Feeds

IBM parks parallel file system on Big Data's lawn

Mirror, mirror on the wall, who is the fattest of them all?

Boost IT visibility and business value

The IT universe is seeing a massive collision taking place as the worlds of high-performance computing, big data and warehousing intermingle. IBM is pushing its General Parallel File System (GPFS) further to broaden its footprint in this space, with the 3.5 release adding big data and async replication features as well as customer metadata and more performance.

GPFS is a large-scale file system running on Network Shared Disk (NSD) server nodes with the file data spread over a variety of storage devices and users enjoying parallel access. We got the GPFS 3.5 news from Crispin Keable, IBM's HPC architect based at Basingstoke.

The new release has Active File Management, an asynchronous version of the existing GPFS multi-cluster synchronous replication feature, which enables a central GPFS site to be mirrored with other remote sites, where users then get file access to the mirrored at local instead of wide area network speed.

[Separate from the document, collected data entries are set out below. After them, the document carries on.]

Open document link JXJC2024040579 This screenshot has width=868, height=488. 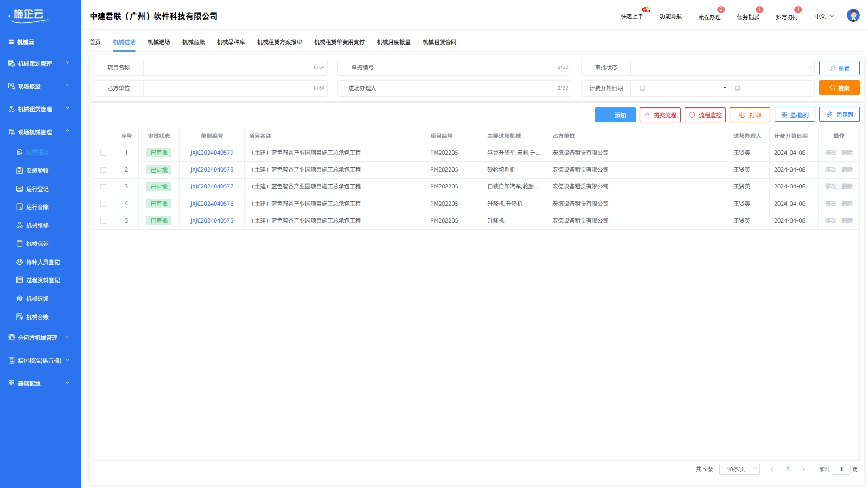pyautogui.click(x=212, y=153)
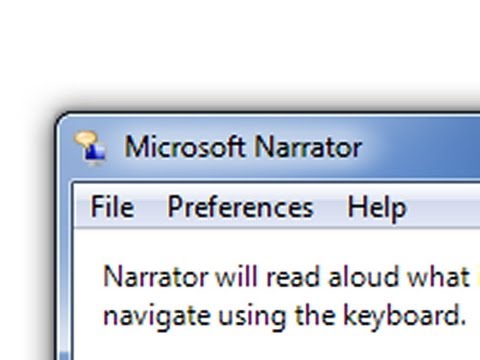Image resolution: width=480 pixels, height=360 pixels.
Task: Open the Preferences menu
Action: 240,207
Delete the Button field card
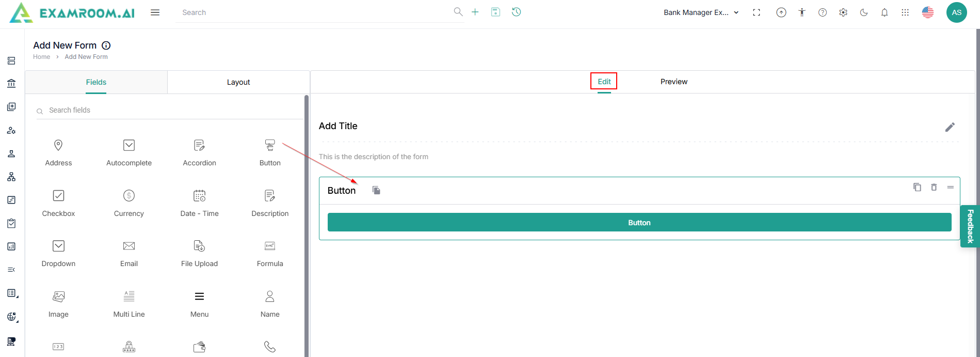The height and width of the screenshot is (357, 980). pos(934,187)
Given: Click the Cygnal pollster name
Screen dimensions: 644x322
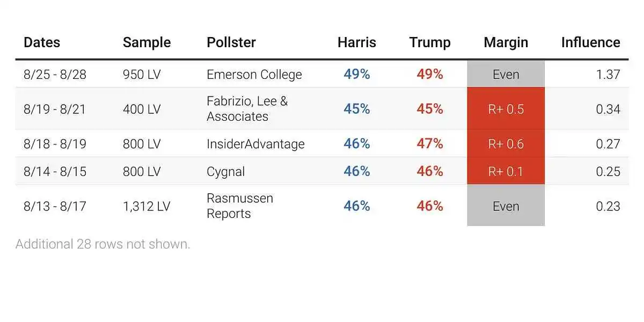Looking at the screenshot, I should pyautogui.click(x=225, y=172).
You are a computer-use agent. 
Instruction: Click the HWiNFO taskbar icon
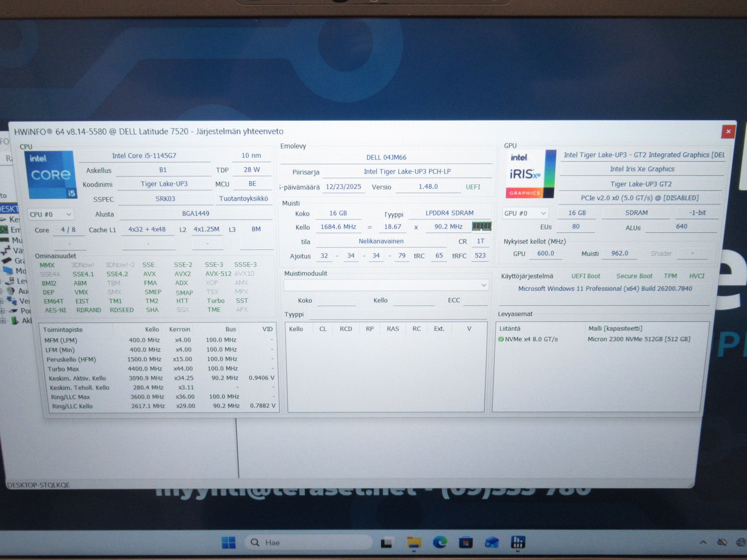[518, 543]
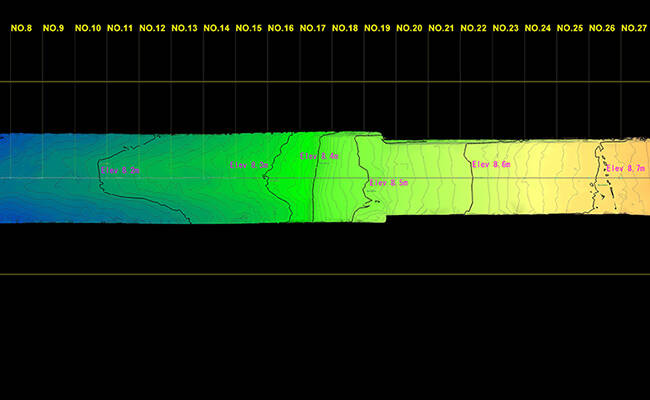Screen dimensions: 650x400
Task: Click the NO.27 station label
Action: click(634, 29)
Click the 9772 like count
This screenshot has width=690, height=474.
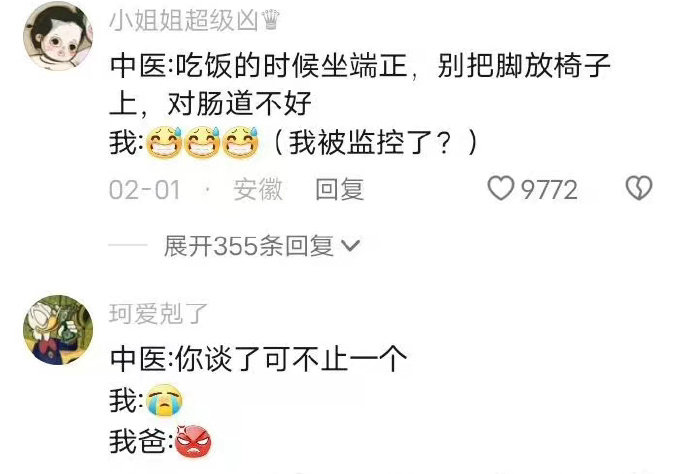(x=549, y=190)
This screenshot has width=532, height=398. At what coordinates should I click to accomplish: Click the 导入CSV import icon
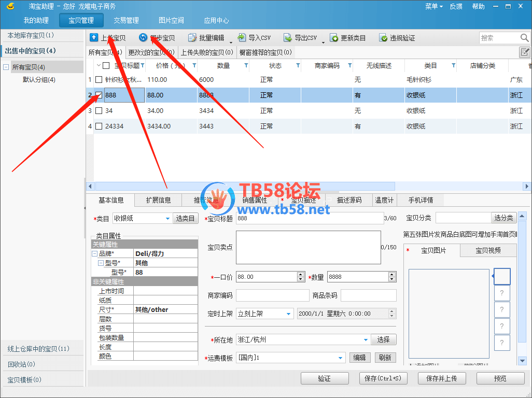(x=242, y=38)
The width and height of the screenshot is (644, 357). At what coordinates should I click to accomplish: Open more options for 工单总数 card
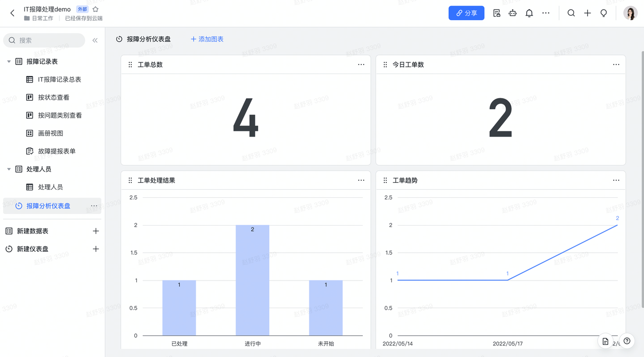tap(361, 64)
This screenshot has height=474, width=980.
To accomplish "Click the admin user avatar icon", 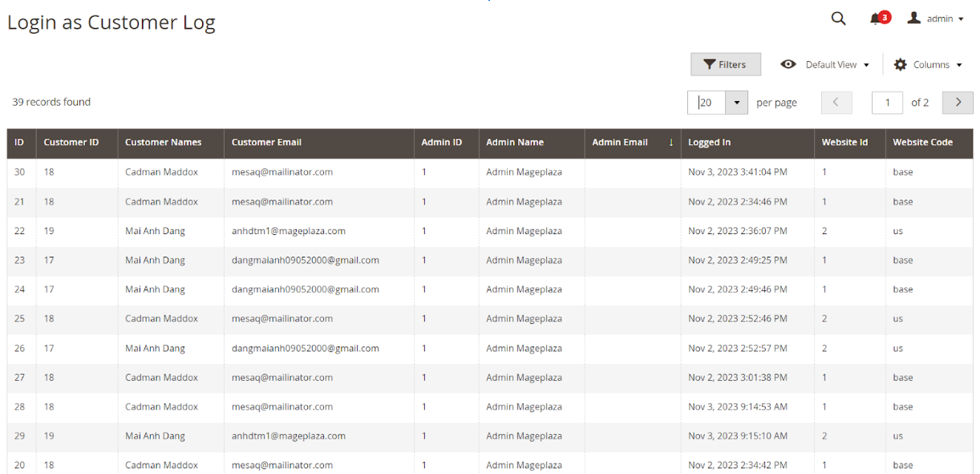I will (913, 18).
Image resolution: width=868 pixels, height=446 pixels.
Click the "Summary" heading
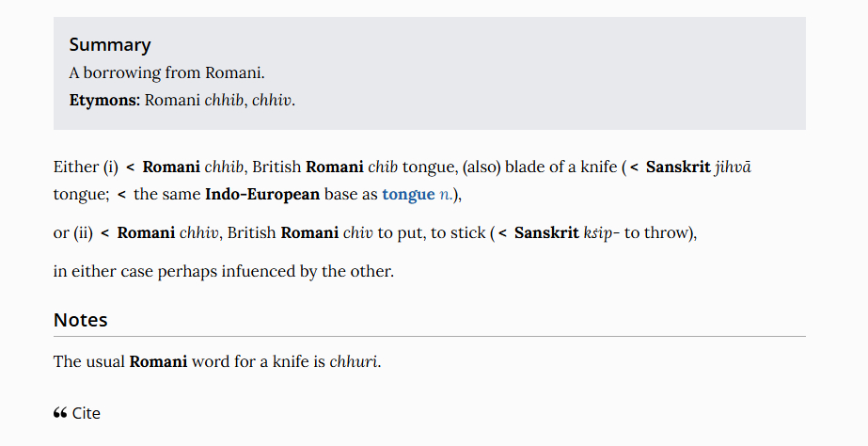109,44
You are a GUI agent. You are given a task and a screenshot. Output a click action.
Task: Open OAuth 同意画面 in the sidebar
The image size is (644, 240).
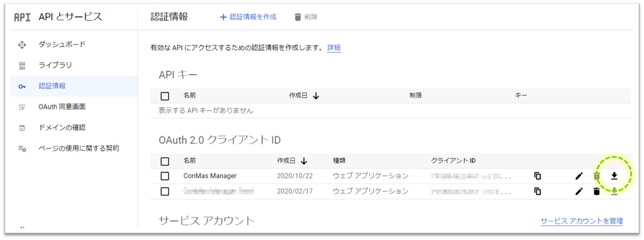[x=62, y=107]
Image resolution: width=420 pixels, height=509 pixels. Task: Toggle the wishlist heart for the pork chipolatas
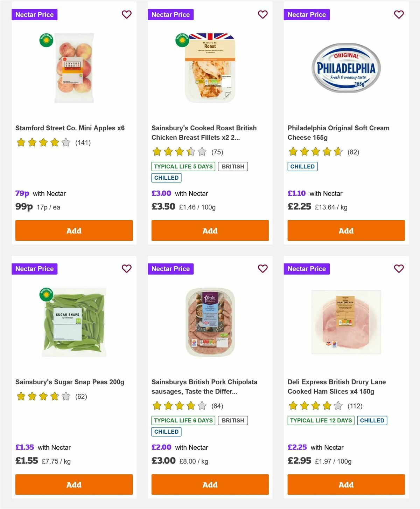[x=263, y=268]
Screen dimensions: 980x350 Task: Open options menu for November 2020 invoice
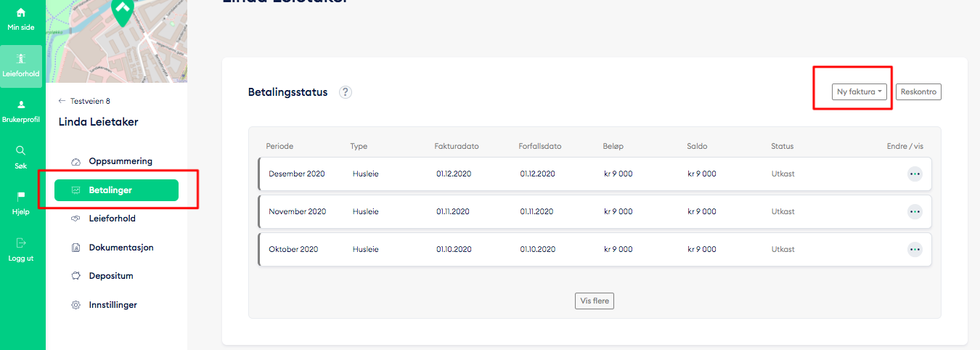[x=915, y=211]
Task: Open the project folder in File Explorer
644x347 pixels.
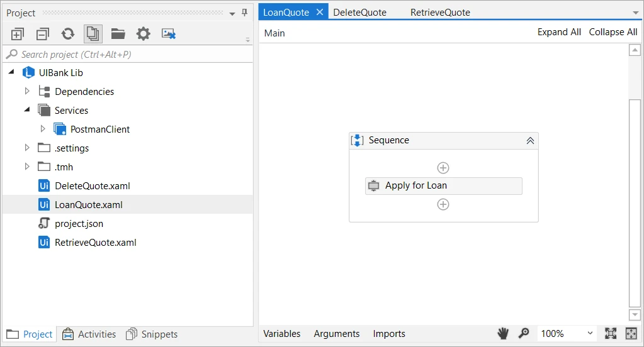Action: click(x=118, y=34)
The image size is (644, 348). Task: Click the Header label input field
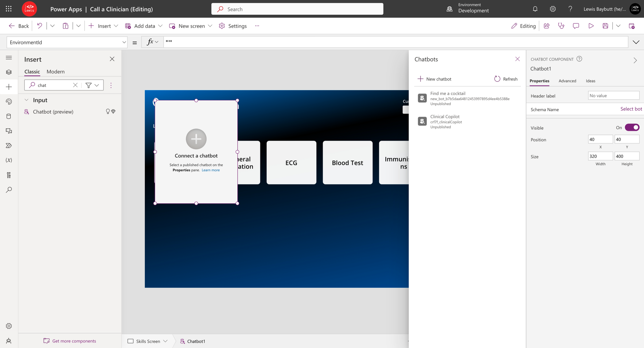[x=613, y=95]
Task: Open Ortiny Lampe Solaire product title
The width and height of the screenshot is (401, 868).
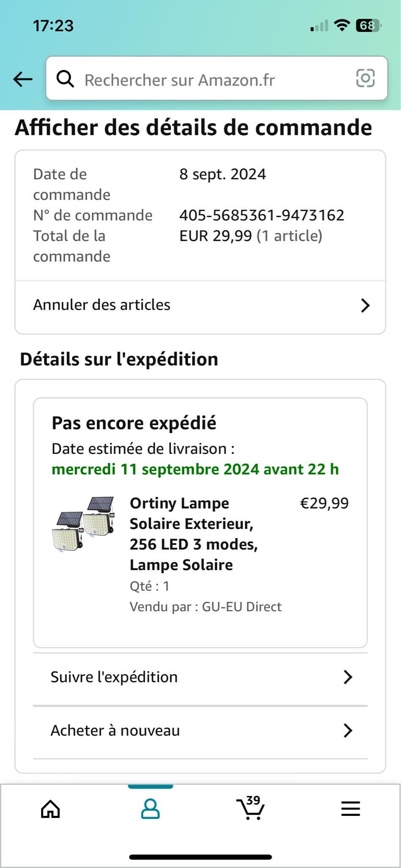Action: point(194,534)
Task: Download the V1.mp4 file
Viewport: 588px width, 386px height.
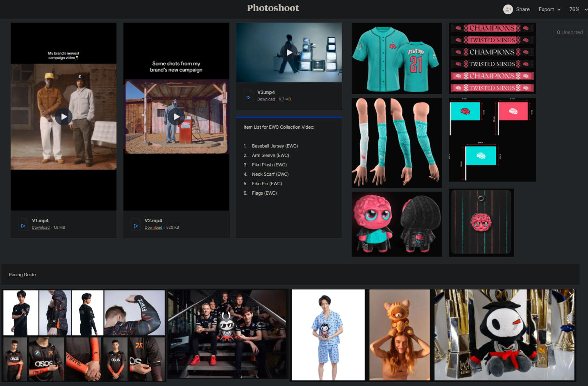Action: pos(41,227)
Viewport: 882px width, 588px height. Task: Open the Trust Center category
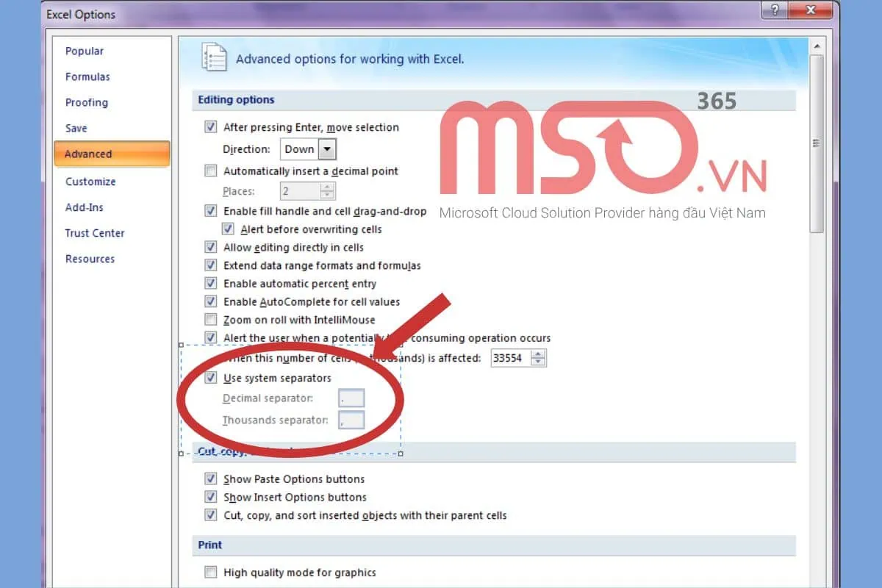click(x=95, y=233)
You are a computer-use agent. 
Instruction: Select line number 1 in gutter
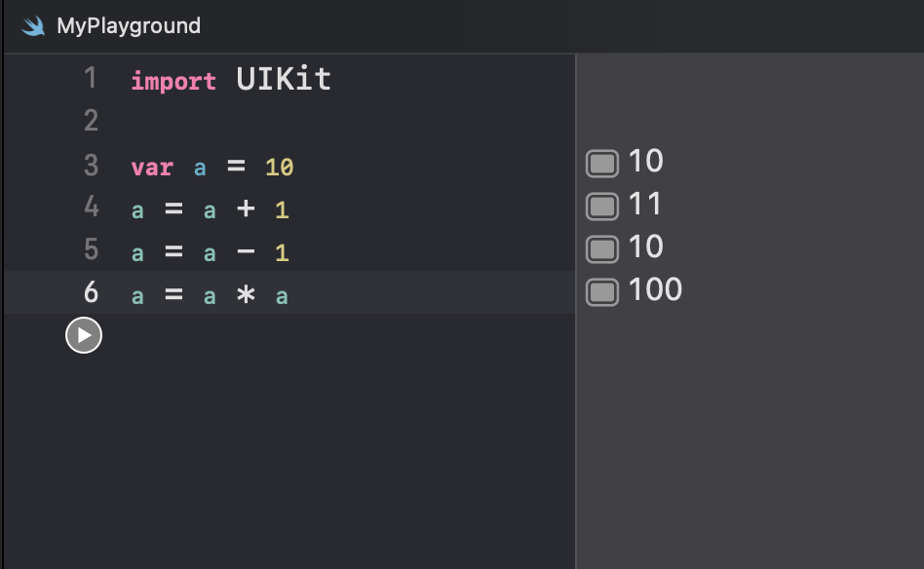pos(91,78)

The link is duplex, so updates at either side of it are propagated across.

If the link goes down, the remote site can continue operating using the effectively cached GPFS data. Any updates are cached too, and as a way of preventing old data re-writing more recent data, the update of the central site from an offline remote site coming back online can be restricted to data newer than a pre-set date and time.

One thing to bear in mind is that there is no in-built deduplication in GPFS. If you wanted to reduce the data flowing across such a mirrored link you'd need something like a pair of Diligent dedupe boxes either side of it, or else use some other WAN optimisation/data reduction technique.

RAID and Big data

In petabyte-scale GPFS deployments there can be a thousand or more disks – and disks fail often enough for a RAID re-build to be going on somewhere in the deployment all the time. This limits GPFS performance to the performance of the device upon which the rebuild is taking place.

Keable says that, in de-clustered RAID, the NSD servers farm out GPFS to clients and have spare CPU capacity. They can use this to run software RAID. GPFS deployments can have data blocks randomly scattered across JBOD disks and this provides a stronger RAID scheme than RAID 6, says Keable. The big plus here is that it spreads the RAID re-build work across the entire disk farm, which helps the GPFS's performance to rise. Keable says this feature, which is a block-level algorithm and so capable of dealing with ever-larger disk capacities, was released on POWER 7.

He said IBM expected GPFS customers to use flash storage with de-clustered RAID "to hold its specific metadata – the V-disk as it's called."

GPFS is pretty much independent of what goes on below, the physical storage.

GPFS 3.5 can also be run in a shared-nothing, Hadoop-style cluster and is POSIX-compliant, unlike Hadoop's HFS. Keable says GPFS 3.5 is big-data capable and can deliver "big insights" from what he termed a "big insight cluster". This release of GPFS does not, however, have any HFS import facility.

Fileset features and metadata matters

Prior to GPFS 3.5, a sysadmin could take part of a GPFS file system tree, a fileset, and put it on a specific set of disks to provide a specific quality of service, such as faster responses from a set of fast Fibre Channel drives. The filesets can be dynamically moved without taking the filesystem down and the sysadmin can move data across disks' tiers on a per-day or some other time unit basis.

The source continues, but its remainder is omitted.